11 de julho de 2026
Geral

Mais de 100 munícipes serão notificados para recuperar área de futuro parque

Cinthia Milanez
| Tempo de leitura: 3 min

Samantha Ciuffa
Sidnei Rodrigues ainda não aponta o custo do parque

Mais de 100 munícipes serão notificados para recuperar a Área de Preservação Permanente (APP) em toda a extensão do Córrego Água do Sobrado, na região do Joaquim Guilherme, no final da rua Bernardino de Campos, em Bauru, ainda neste mês. Os proprietários dos terrenos terão a opção de realizar o replantio por conta própria ou doar parte destes locais para que a prefeitura o faça.

Titular da Secretaria Municipal do Meio Ambiente (Semma), Sidnei Rodrigues explica que a pasta concederá prazo de 30 dias (que pode ser prorrogado, caso o munícipe apresente justificativa plausível), para que este mostre o projeto de recuperação, a ser avaliado pela própria secretaria.

Douglas Reis
Projeto de urbanização será em área de 30 mil metros quadrados

Ainda de acordo com Rodrigues, o novo Código Florestal prevê que 50 metros de cada margem de qualquer córrego sejam transformados em APP, sob pena de multa. Só agora, a Semma decidiu notificar os munícipes do entorno do Água do Sobrado, com três quilômetros de extensão, porque pretende dar início ao projeto de construção de um parque linear, já previsto no Plano Diretor e, consequentemente, uma das prioridades da pasta.

Entretanto, o secretário ainda não fala em custos. "Estamos levantando o tipo de material que vamos usar na confecção das calçadas e ciclovias", justifica.

E o primeiro passo deste projeto maior é, exatamente, a recuperação da APP em torno do córrego. "O ideal seria que os proprietários doassem estas áreas à prefeitura, para que façamos o replantio até dezembro, época chuvosa e, portanto, favorável à ação", acrescenta.

SANÇÃO

Se nada for feito - os proprietários não doarem as áreas e também deixarem de desenvolver o projeto de replantio -, haverá multa. "O valor deverá variar de acordo com o grau de degradação ambiental", revela.

Caso o município fique responsável pela recuperação de toda a APP, Rodrigues garante que a oferta de mudas dos dois viveiros municipais deverá suprir a demanda, sem qualquer gasto adicional.

O secretário diz, ainda, que alguns proprietários dos terrenos nas imediações do córrego sugeriram que o município desapropriasse parte destes locais, com o intuito de transformá-los em APP, porém, o investimento ficaria na casa dos R$ 10 milhões e a prefeitura não tem orçamento para tanto.

URBANIZAÇÃO

O segundo passo do projeto de construção de um parque linear, na região do Joaquim Guilherme, é a urbanização de uma mata, pertencente à prefeitura e situada em uma das duas nascentes do córrego.

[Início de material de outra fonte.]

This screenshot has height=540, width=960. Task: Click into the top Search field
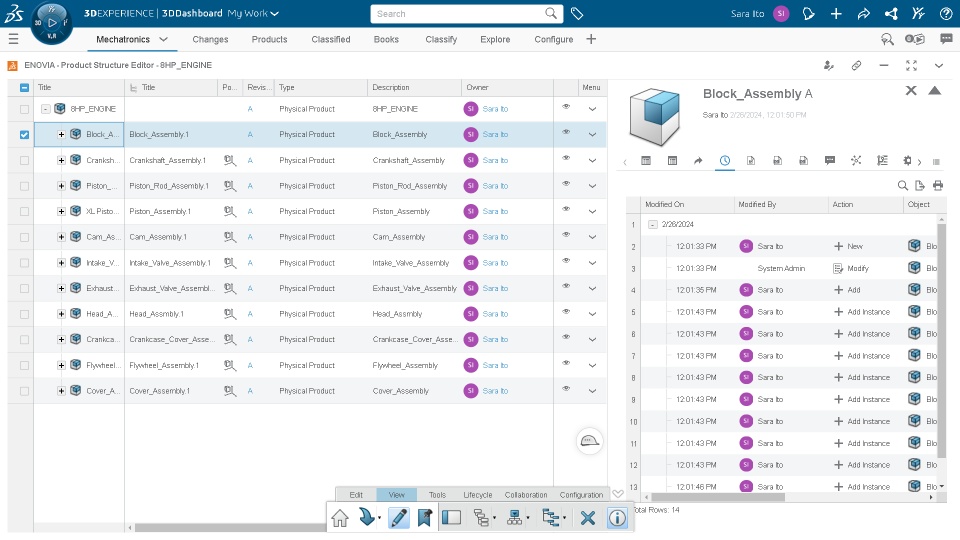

A expectativa é de que as obras comecem no ano que vem, com os recursos do ICMS Ecológico, ou seja, os R$ 800 mil anuais pagos pela Estação Ecológica, anexa ao Horto Florestal, ao município.

Responsável pela planta, a arquiteta Raquel Biem Mori informa que o terreno, de 30 mil metros quadrados, fica entre as ruas Bernardino de Campos e Maria Honória D'Ávila Engler. A ideia é construir, no local, ciclovia, calçada, área de alimentação e, até mesmo, um espaço pet, destinado aos animais de estimação e algo inédito na cidade.

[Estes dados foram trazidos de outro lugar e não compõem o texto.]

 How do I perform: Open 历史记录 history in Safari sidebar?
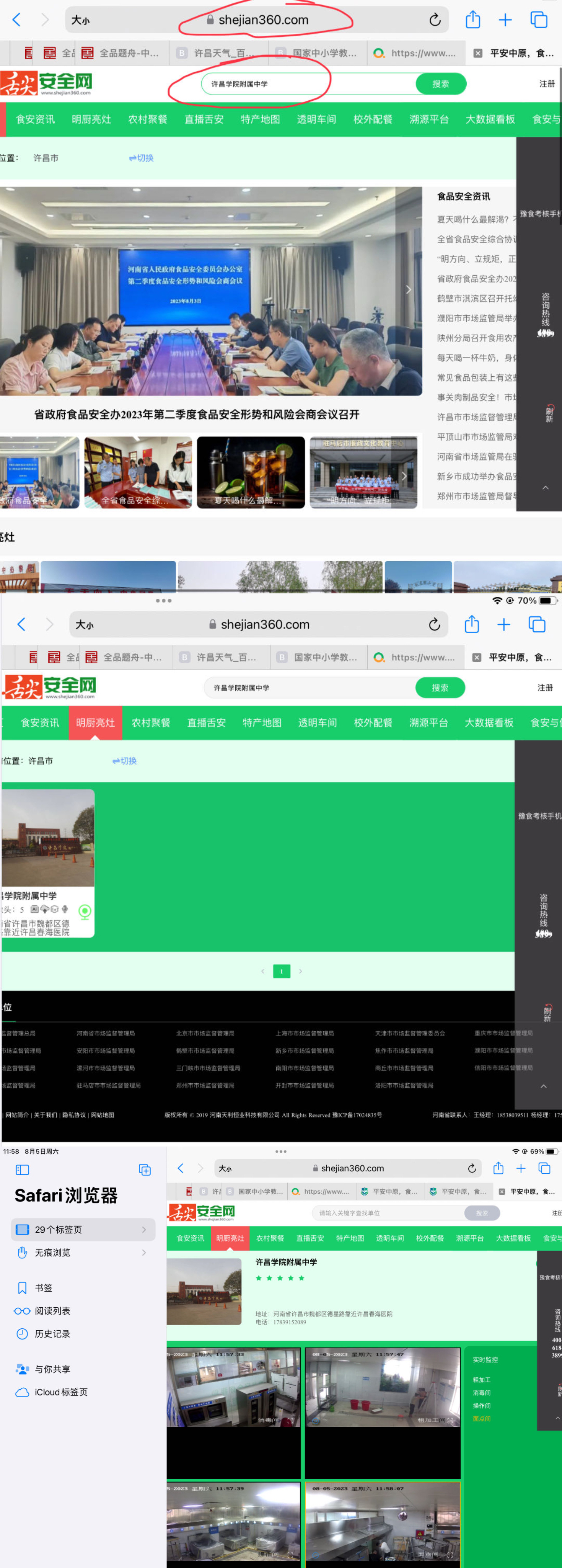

"A praça, que fica em frente à mata, também passará por melhorias, que terá iluminação, bancos novos e academia ao ar livre", acrescenta.

Douglas Reis
Carlos Alberto Bini também quer melhorias para praça

Quem ficou contente com a notícia foi o bancário Carlos Alberto Bini, de 51 anos, que vive na rua Antônio Luiz Buzolin Júnior, em frente à praça. "Antes de qualquer coisa, creio que o município deveria investir em iluminação, porque a sensação de insegurança é grande no entorno do espaço", comenta.

O funcionário público aposentado Ademar Costa dos Santos, que mora na quadra 1 da rua Celestina Gomes Morales, concorda com o vizinho. "Nós teríamos dois espaços".

Mea-culpa

De acordo com o secretário Sidnei Rodrigues, algumas áreas em toda a extensão do Córrego Água do Sobrado pertencem ao município, que também não fez o replantio em sua margem, como previsto no Código Florestal. Agora, a pasta pretende ''correr atrás do prejuízo' e garante que as mudas dos dois viveiros municipais são suficientes para atender a demanda.